Kein Problem schienen die Anmelder aus dem Umfeld von Nicole F. (Eltern stehen auf) und den Querdenkern aus Mannheim damit zu haben, dass auch VertreterInnen aus dem rechtsextremen, antiziganistischen Spektrum sich an ihrem letztendlich wirkungslosen, mehrstündigen Aktionstag beteiligten.
Marc M. samt Anhang unterstützte die Aktion am 09.10.20.. Marc M. ist u.a. bekannt als Aktivist in Frankenthal (Pfalz) der rechtsextremen Kleinstpartei „Pro Deutschland“, die sich 2017 aufgrund von rechtsextremistischen Bestrebungen kurz vor deren Verbot auflöste. Den Mitgliedern empfahl die Parteispitze damals den Übertritt zur AfD.
Die Ludwigshafener Unternehmerin Angelika R.-E. macht seit Jahren keinen Hehl aus ihrer Gesinnung. 2017 äußerte sie sich antiziganistisch bei einer öffentlichen Veranstaltung, weil Sinti-Roma-Musiker auftraten. Ab 2018 ist dokumentiert, dass sie an Aufläufen des rechtsextremen Frauenbündnis Kandel teilnahm. Am 09.10.20 nahm sie an der abgesagten Kundgebung vor dem Kindergarten in LU-Maudach teil und verstieß damit, wie alle anderen TeilnehmerInnen auch gegen das Versammlungsgesetz.

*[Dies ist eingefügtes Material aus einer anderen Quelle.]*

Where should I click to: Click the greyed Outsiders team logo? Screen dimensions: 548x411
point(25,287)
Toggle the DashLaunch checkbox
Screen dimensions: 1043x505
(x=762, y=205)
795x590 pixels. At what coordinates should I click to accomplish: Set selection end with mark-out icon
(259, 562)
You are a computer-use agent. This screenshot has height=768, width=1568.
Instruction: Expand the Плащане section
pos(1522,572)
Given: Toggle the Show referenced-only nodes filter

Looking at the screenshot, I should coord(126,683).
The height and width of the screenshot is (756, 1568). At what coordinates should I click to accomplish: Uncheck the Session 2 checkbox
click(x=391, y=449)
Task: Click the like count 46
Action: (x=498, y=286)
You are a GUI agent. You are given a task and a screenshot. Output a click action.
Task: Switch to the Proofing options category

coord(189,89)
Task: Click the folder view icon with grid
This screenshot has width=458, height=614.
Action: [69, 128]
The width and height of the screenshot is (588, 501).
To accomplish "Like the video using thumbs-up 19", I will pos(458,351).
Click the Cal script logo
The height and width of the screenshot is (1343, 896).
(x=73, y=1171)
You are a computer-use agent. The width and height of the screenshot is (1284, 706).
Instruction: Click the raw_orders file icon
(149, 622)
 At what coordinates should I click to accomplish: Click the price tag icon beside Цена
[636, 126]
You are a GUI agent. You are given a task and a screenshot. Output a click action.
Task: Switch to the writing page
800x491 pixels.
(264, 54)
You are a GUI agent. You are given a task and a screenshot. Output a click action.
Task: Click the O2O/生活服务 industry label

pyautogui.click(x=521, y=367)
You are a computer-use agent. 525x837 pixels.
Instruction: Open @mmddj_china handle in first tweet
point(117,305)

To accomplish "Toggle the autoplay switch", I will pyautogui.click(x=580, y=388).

Persönliche Fehde gegen den Ex-Arbeitgeber als Auslöser für Corona-Rebellen – Kindergartenkoch gekündigt wegen Teilnahme an Querdenken-Demo in Berlin?
Diese Person, die auch Medienvertretern gegenüber am 09.10.20 feindselig auftrat, behauptete bei YouTube „Opfer zu sein“. Mutmaßlich wurde dieser Person der Job gekündigt, nicht weil er an einer Querdenken-Kundgebung in Berlin teilnahm, sondern weil er sich gegen die Hygieneauflagen seines eventuellen ex-Arbeitsgebers nicht halten wollte. In einem rund 10-minütigen YT-Video beklagt er seine Misere nach der „Kündigung“. Er könne (sinngemäß) jetzt keine Kredite mehr zurückbezahlen…Sein Arbeitgeber sei Schuld und auch alle Kollegen, die in „dennonziert“ hätten,…diesen (seinen ex-Kollegen) unterstellt er „Gangbang-Praktiken“ mit denen sie die Kinder anstecken könnten.“
KIM wird den Betreiber des Kindergartens zu den Umständen befragen.
Fazit:
Der Zenit der „Corona-Rebellen“ scheint wohl im Sommer 2020 überschritten worden zu sein. In Mannheim, Heidelberg sind die „Rebellen“ abgemeldet. Auch in Viernheim, Walldorf und Sinsheim folgen kaum noch Menschen ihren Aufrufen. Auch Dank des andauernden, demokratischen und antifaschistischen Widerstands jeweils vor Ort. Unkritisch sollte man auch weiterhin nicht bleiben, die nächsten Demotermine der „Corona-Rebellen“ stehen schon fest. TeilnehmerInnen, die einem Hippi-Camp der 1970er-Jahren entsprungen sein könnten, machten den 09.10. in Ludwigshafen vollends zum Witz mit „Love, Peace und Happiness“.